Senior Peyton Huss leading with positivity for MHS swimming & diving
Another practice down, another step closer to the state meet for the Minot High School boys swimming and diving program. Two-a-days and multiple meets in a week can make for a long and tough season, but senior Peyton Huss is constantly leading the defending state champion Magicians with determination, focus and a smile.
“All four years, Peyton has been an incredible guy to have on the team,” head coach Jake Solper said. “He brings a lot of talent in the water, but maybe more importantly he has always brought a lot of leadership and a lot of humor to the team which is something you always need — guys that are willing to keep things light.”
With the grind of the regular season, it can be hard at times to see what all this work right now is going towards. But, having athletes like Huss can help enhance the team’s chemistry and motivation to keep going.
“The guys around Peyton are always affected in a positive manner,” Solper added.
Huss’ swimming career started in the fourth grade when he was urged to join the swim club after taking swim lessons. He started focusing on backstroke, but quickly realized that butterfly was his true passion.
“Now I mainly swim fly and freestyle, a little bit of I.M. (individual medley) here and there,” Huss said.
Branching out his sophomore year, Huss decided to try the 500-yard freestyle event at the Mandan Invite to “take a break” from his main events before the WDA and state meets. The results came as a surprise to Solper.
“He’s a really phenomenal flyer for us and nearing the end of (his sophomore) season he decided to try the 500 free and he did very well,” Solper said.
Due to the needs of the team at the time, Huss quickly transitioned to the 500 freestyle for the final meets of the season to become a point scorer needed in the event.
“I don’t know how excited he really was about that,” Solper said. “But he did understand that he had pretty strong abilities to do the 500, even though the fly was his passion.”

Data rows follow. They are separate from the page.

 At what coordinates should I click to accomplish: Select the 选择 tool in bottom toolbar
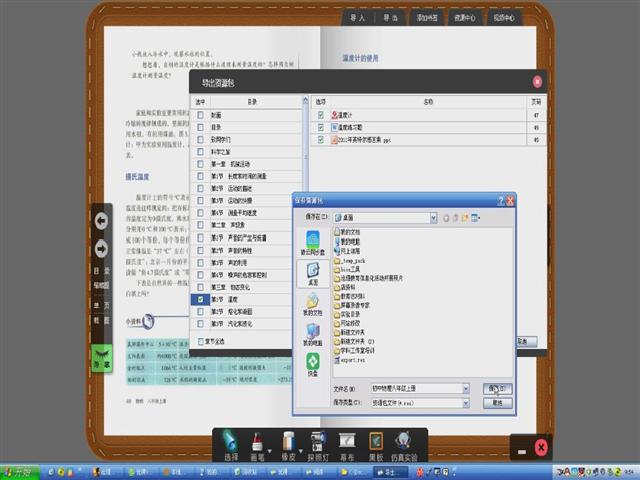(232, 445)
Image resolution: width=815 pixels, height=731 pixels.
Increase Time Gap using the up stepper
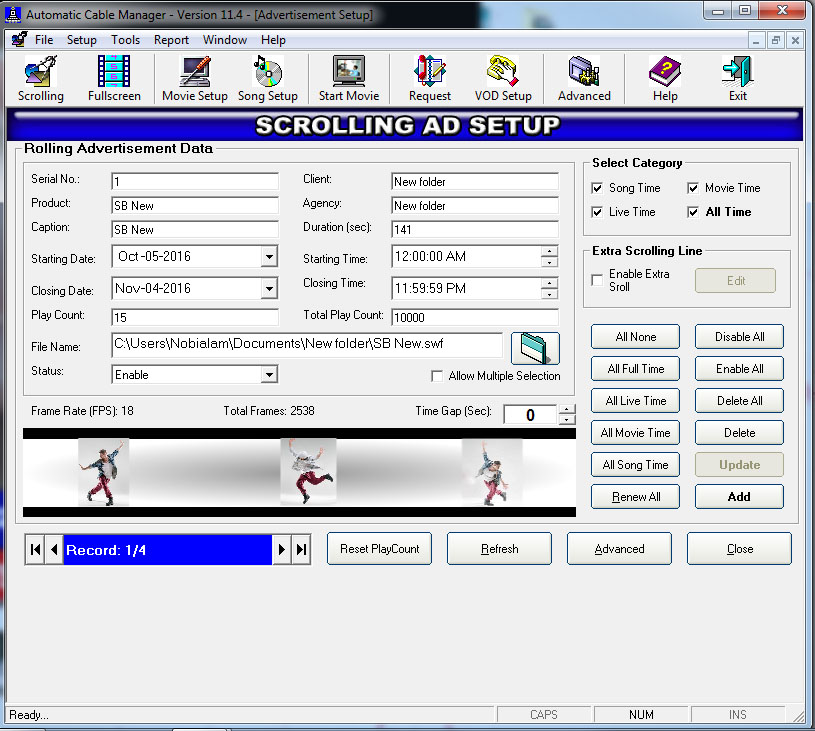(x=568, y=407)

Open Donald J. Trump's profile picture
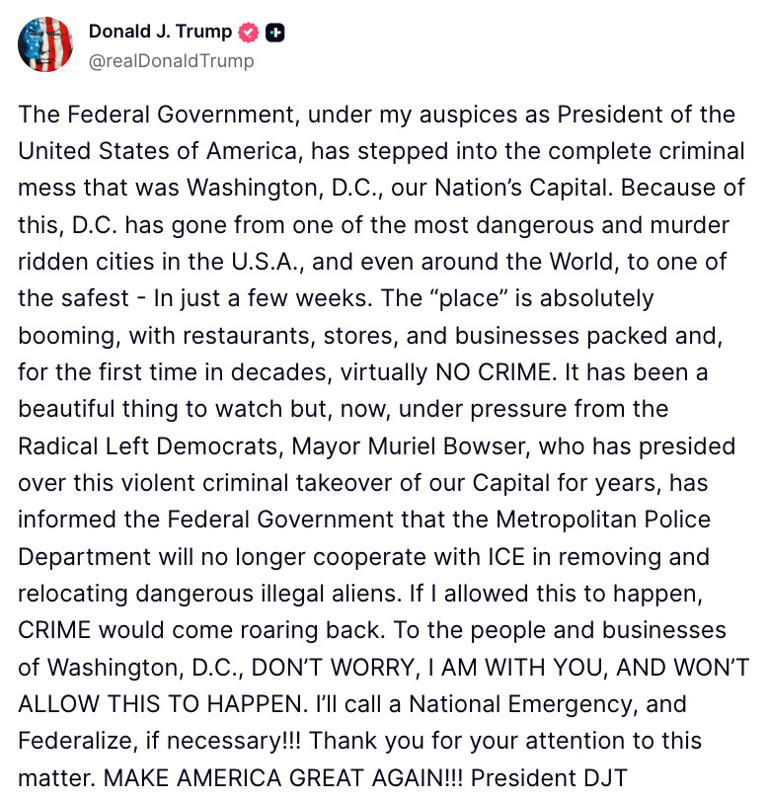tap(44, 44)
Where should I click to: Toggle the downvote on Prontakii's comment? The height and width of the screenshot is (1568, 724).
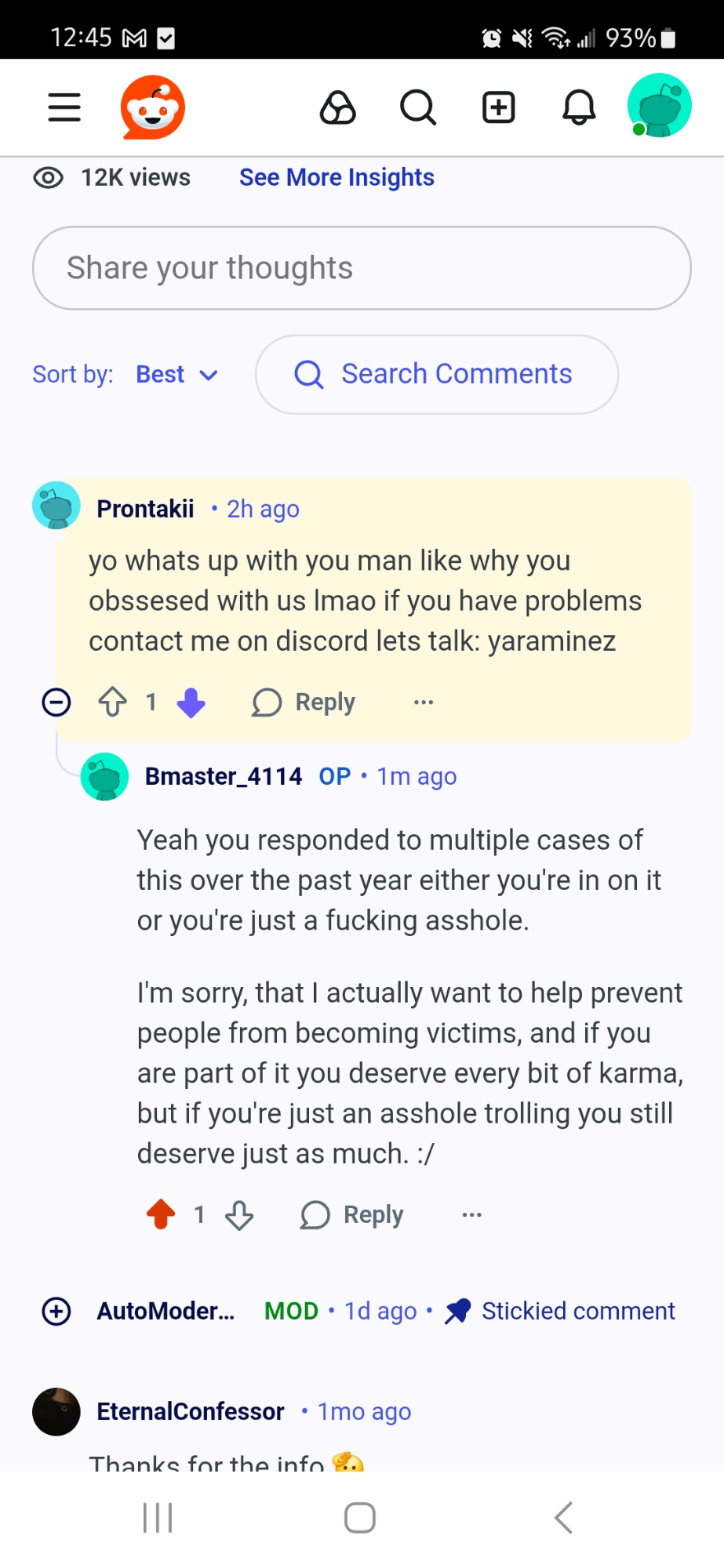pos(191,702)
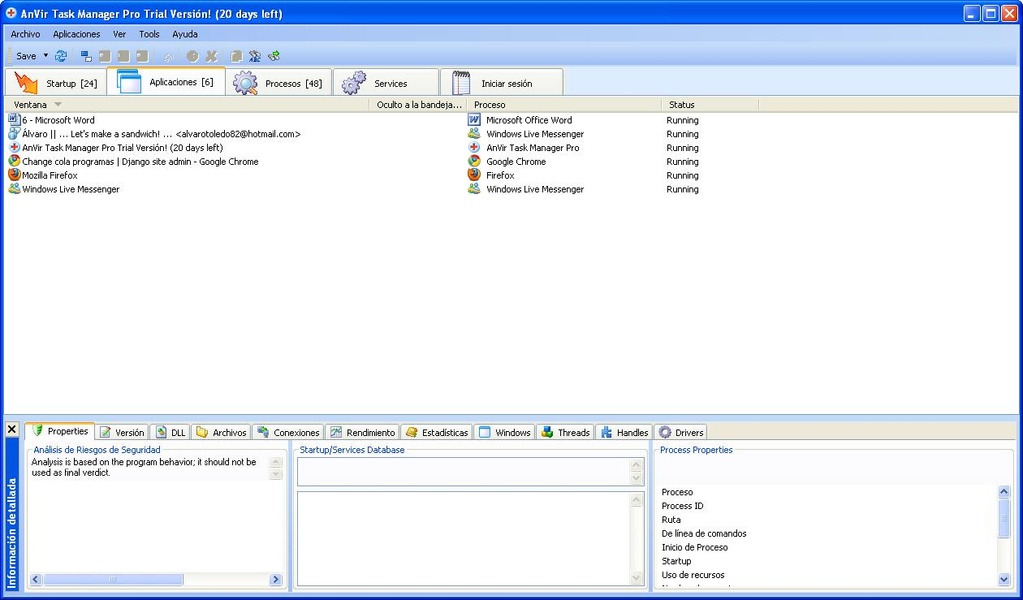Open the Save dropdown arrow
Screen dimensions: 1023x600
pos(45,56)
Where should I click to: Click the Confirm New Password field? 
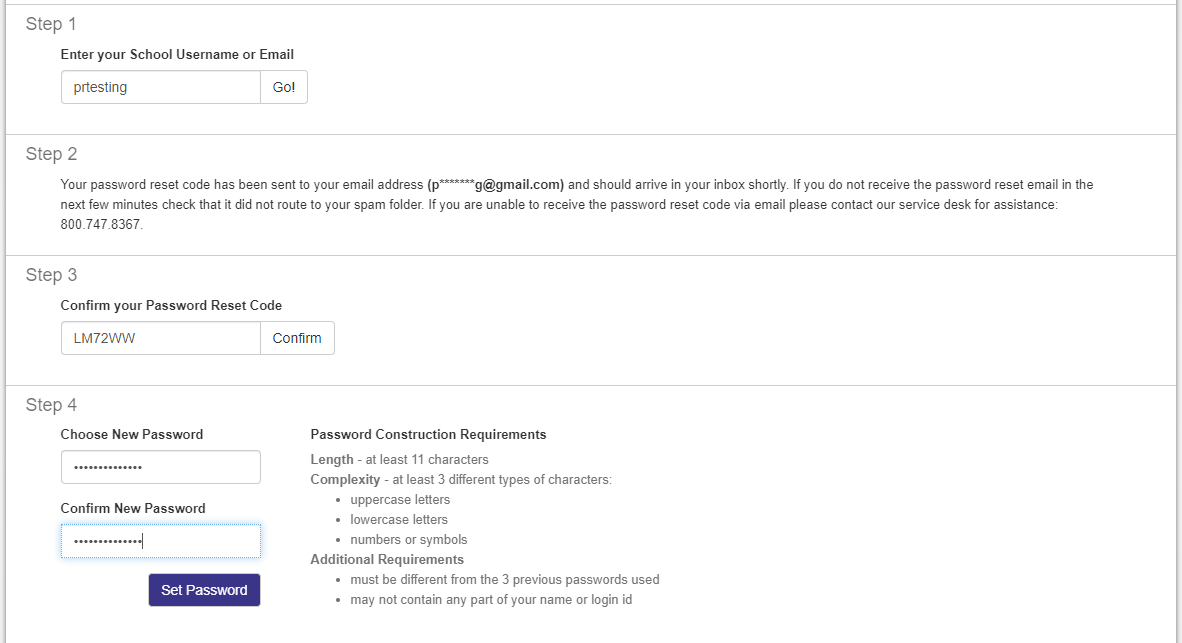pyautogui.click(x=160, y=541)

Taking a break from one of his main events turned into a brief hiatus for Huss and, though it was a different state experience than what he had planned for, he did it for the good of the team.
For many years now, that’s been the culture at Minot High with athletes having to be versatile swimmers. They train hard in every single event so that, if the time comes, they can shift athletes to different strokes to remain successful and earn points needed for the team’s overall score.
“He continues to be a very versatile swimmer,” Solper said about Huss. “We have a number of guys on the team who have the same kind of traits as Peyton in that manner. We can put them in a variety of different events.”
Now in his senior year, Solper would like to swim Huss in events that he is passionate about and wants to shine in. But, being the team player that Huss is, Solper knows that if they need him to swim a different event for the team’s success, he won’t hesitate to jump in the water.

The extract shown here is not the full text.